** To-do list **
[a] Answer these from the diplomacy repository page below, one answer per line marked (i), (ii), (iii):
(i) What license does the project use?
(ii) What value do bits 32-47 of a unit-action always hold?
(iii) What is the coast flag set to for the South Coast area?
[b] From the diplomacy repository page below, reproduce word for word the stretch from "Bits 0-31 make" through "human readable format.".
[c] Carry on writing the diplomacy repository page below, picking up after its last sentence.

#### Page text ####

# diplomacy

**Repository Path**: mirrors_deepmind/diplomacy

## Basic Information

- **Project Name**: diplomacy
- **Description**: No description available
- **Primary Language**: Unknown
- **License**: Apache-2.0
- **Default Branch**: main
- **Homepage**: None
- **GVP Project**: No

## Statistics

- **Stars**: 0
- **Forks**: 0
- **Created**: 2021-12-14
- **Last Updated**: 2025-12-21

## Categories & Tags

**Categories**: Uncategorized

**Tags**: None

## README

# README

This directory contains code to let agents from [Learning to Play No Press
Diplomacy with Best Response Policy Iteration (Anthony et al
2020)](https://arxiv.org/abs/2006.04635) play Diplomacy.

The code provided here, paired with a Diplomacy environment and adjudicator, can
be used to evaluate our agents, and generate game trajectories.

A Diplomacy environment/adjudicator is required to play games, specifications
for this module can be found in the protocol in
`environment/diplomacy_state.py`.

This readme describes the observations and action space required, and tests to
confirm the environment and agent are working correctly.

## Implementation Details

### Action Space

In Diplomacy, each turn a player must choose actions for each of their units.

The unit-actions always have an order type (like move or support); always have a
source area (where the unit is now); usually have a target area (e.g. the
destination of a movement). Support move and convoy order types have a third
area, which is the location of the unit receiving support/being convoyed.

The unit-actions are represented by a 64 bit integer. Bits 0-31 represent
ORDER|ORDERED AREA|TARGET AREA|THIRD AREA, (each of these takes up to 8 bits).
Bits 32-47 are always 0. Bits 48-63 are used to record the index of each action
into POSSIBLE_ACTIONS.

The different order codes are constants can be found in
`environment/action_utils.py`.

The 8-bit representation of the areas in the action are as follows:

*    The first 7 bits identify the province. The ids of each province are given
     by calling `province_order.province_name_to_id()`

*    The last bit is a coast flag to identify which coast of a bi-coastal
     province is being referred to. It is 1 for the South Coast area. For the
     main area, single-coastal provinces, or the North/East coast of a
     bi-coastal province, it is 0

(Note: elsewhere in the code areas are represented as a (province_id, coast_id)
tuple, where coast_id is 0 for the main area and 1 or 2 for the two coasts, or
as a single area_id from 0 to 80.)

Bits 0-31 make the meaning of an action easy to calculate. The file
`environment/actions_utils.py` includes several functions for parsing unit
actions. The file `environment/human_readable_actions.py` converts the integer
actions into a human readable format.

#### Collected material ####

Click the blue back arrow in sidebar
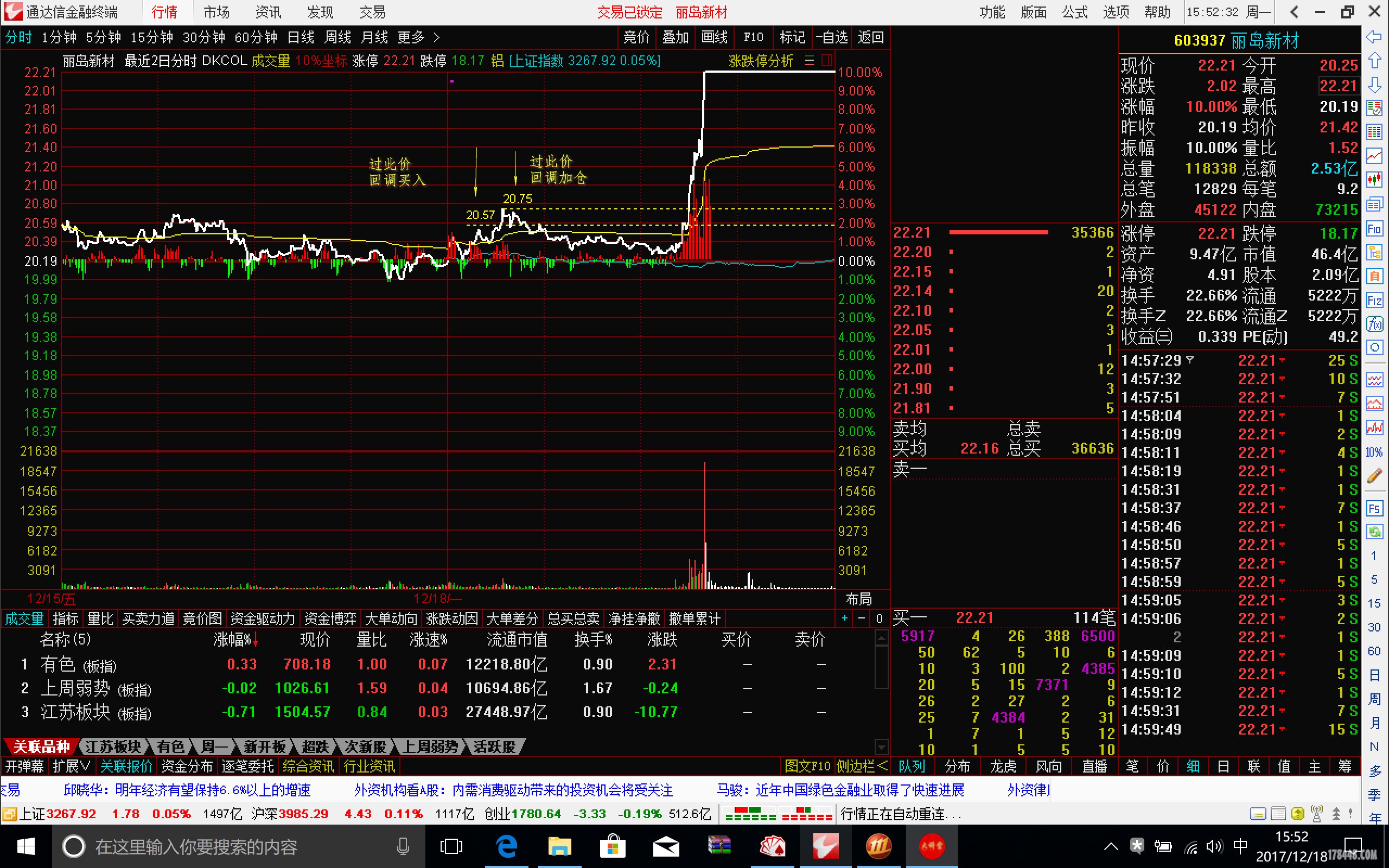Screen dimensions: 1389x868 tap(1374, 37)
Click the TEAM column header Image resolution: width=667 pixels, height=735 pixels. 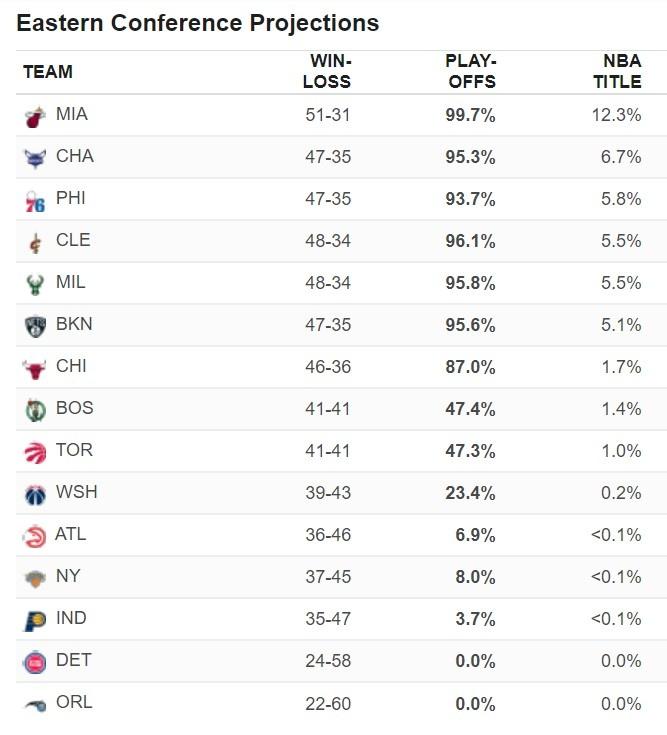pos(48,72)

####

** Results of the tasks **
[a]
(i) Apache-2.0
(ii) 0
(iii) 1

[b]
Bits 0-31 make the meaning of an action easy to calculate. The file
`environment/actions_utils.py` includes several functions for parsing unit
actions. The file `environment/human_readable_actions.py` converts the integer
actions into a human readable format.

[c]
The indexing part of the action representation is used to convert between the
one-hot output of a neural network and the interpretable action representation.

Not all syntactically-correct unit-actions are possible in Diplomacy, for
instance Army Paris Move to Berlin is never legal because Berlin is not adjacent
to Paris. The list of actions in `environment/action_list.py` contains all
actions that could ever be legal in a game of Diplomacy. This list allows the
full 64 bit action to be recovered from the action’s index.

The file `environment/mila_actions.py` contains functions to convert between the
action format used by this codebase (hereafter DM actions) and the action format
used by Pacquette et al. (MILA actions)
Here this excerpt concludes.